* **Extrait du texte**
Les pôles de la formule esthétique de Rancière sont, comme nous l’avons vu, le consensus et la schizophrénie36. Dans la schizophrénie, celui qui dit qu’il vaut mieux ne rien dire, vu que l’autre ne le comprendrait pas, renonce à la politique lorsqu’il établit une relation hiérarchique comme si les paroles ne pouvaient pas affecter et participer à un même partage. Alors que dans le consensus, celui qui comprend tout du discours de l’autre rend impossible ce qui est absolument nécessaire à la composition d’un champ démocratique; la tension, les trous et les vides entre individus parlants et différents. Le mouvement litigieux de la parole est ainsi traversé par une esthétique qui maintient le manque de mesure et l’excès de l’autre dans la mesure d’une existence commune.

* **Matériel fourni**
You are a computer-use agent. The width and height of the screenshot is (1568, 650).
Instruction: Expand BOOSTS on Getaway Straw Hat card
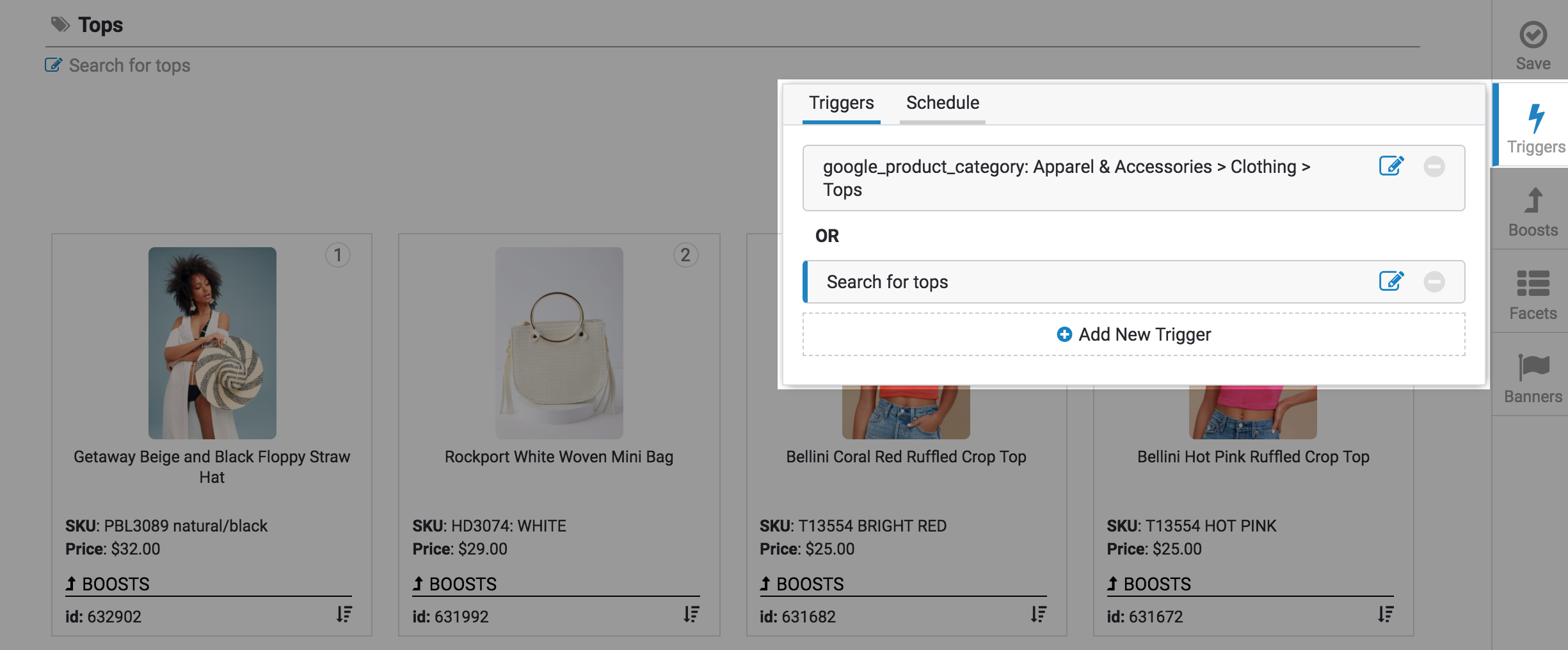pos(108,584)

* **Consigne**
Répondez à ces questions sur l'extrait consacré à l'esthétique de Rancière :
(a) Quels sont les deux pôles de la formule esthétique de Rancière ?
(b) Dans la schizophrénie, quelle relation établit celui qui renonce à la politique ?
(c) Qu'est-ce qui est absolument nécessaire à la composition d'un champ démocratique ?
Appuyez-vous uniquement sur l'extrait pour répondre.

* **Réponse attendue**
(a) Le consensus et la schizophrénie.
(b) Une relation hiérarchique.
(c) La tension, les trous et les vides entre individus parlants et différents.